Archive for September, 2011

Young Feminist Blogathon: my entry

Posted: September 29, 2011 in Uncategorized

This is in response to the call for entries for the Young Feminist Blogathon; thanks for the link, Hanim.

‘Feminist activist’! The term sounds absolutely intimidating. Actually, I had no intention of turning into a feminist activist per se when I started out, but I started getting called one so I suppose there must be some truth to it.

About a year ago, me and some friends started a non-profit organization Reach Out. Well, actually, it’s not as official as it sounds – at the beginning, all it was, was about five or six of us waking up on Sundays (as opposed to sleeping in after a long week’s work) and meeting up, to sit on a mat with some cushions and some cupcakes (yes, cupcakes) and talk things out. Reach Out soon evolved into something quite bigger than what we expected; and what we started out with – though this isn’t the sole objective of the organization anymore – was a mission to change stereotypes made of Muslim women, and not just in Sri Lanka. Today, we generally like dealing with anything to do with young Sri Lankans, Sri Lankan women and community or social work, and don’t want to limit ourselves to just one type of project.

#### [What needs to be done]
Reproduce the blog post word for word, from "Archive for September, 2011" up to and including "truth to it.".

#### [Recorded information]
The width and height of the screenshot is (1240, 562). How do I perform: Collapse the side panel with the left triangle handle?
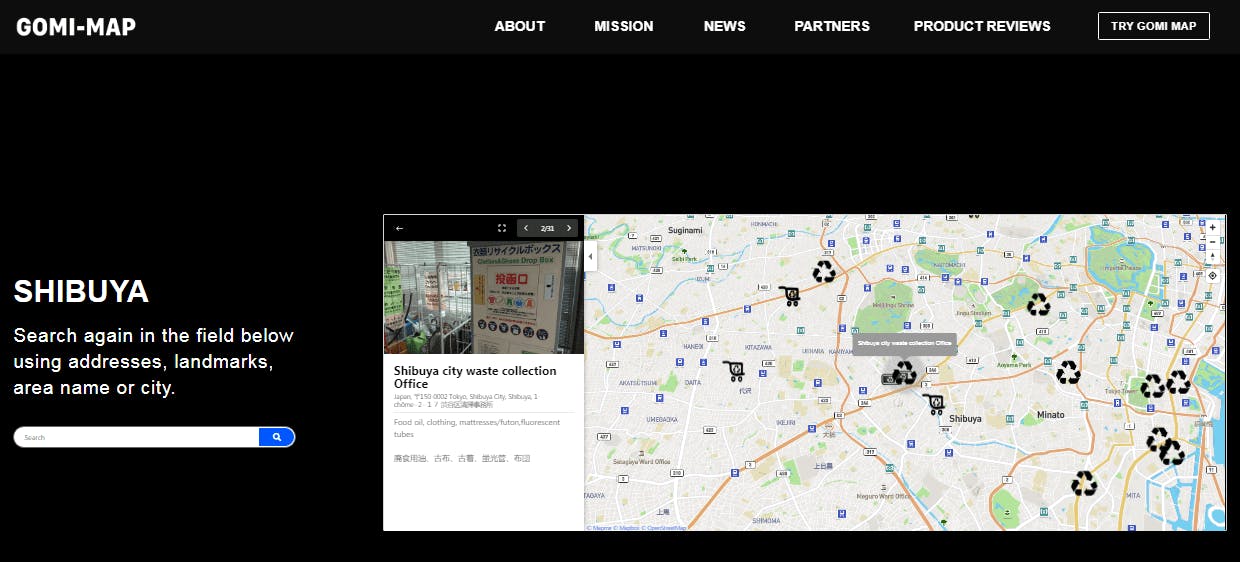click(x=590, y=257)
==
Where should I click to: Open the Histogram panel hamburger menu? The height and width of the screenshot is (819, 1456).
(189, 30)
...
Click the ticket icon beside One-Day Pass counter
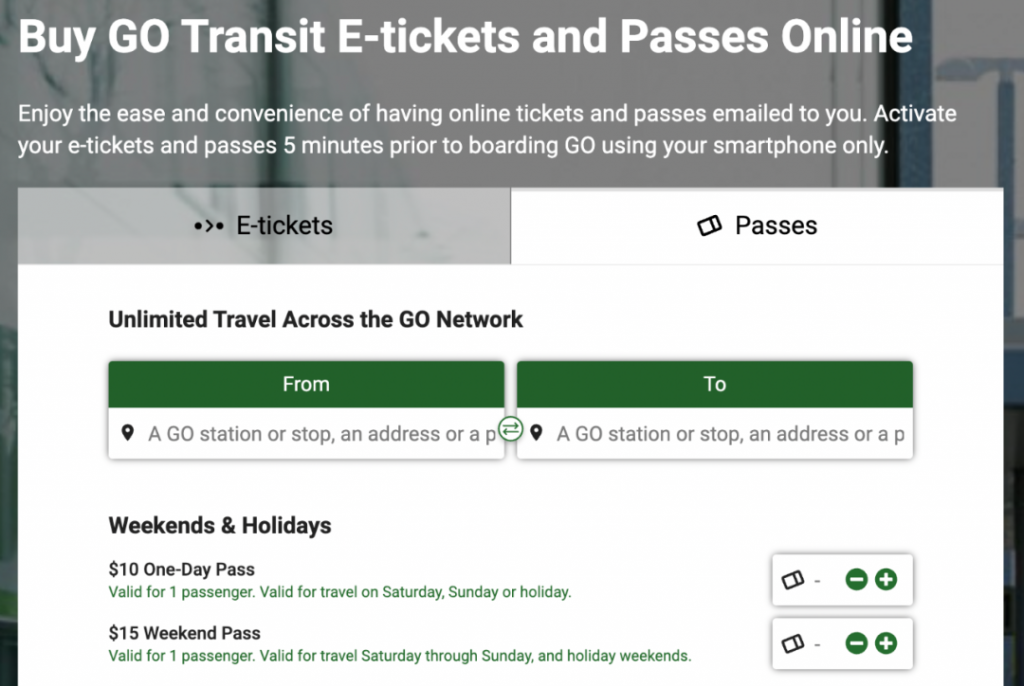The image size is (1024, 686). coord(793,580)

#### [Result]
Archive for September, 2011

Young Feminist Blogathon: my entry

Posted: September 29, 2011 in Uncategorized

This is in response to the call for entries for the Young Feminist Blogathon; thanks for the link, Hanim.

‘Feminist activist’! The term sounds absolutely intimidating. Actually, I had no intention of turning into a feminist activist per se when I started out, but I started getting called one so I suppose there must be some truth to it.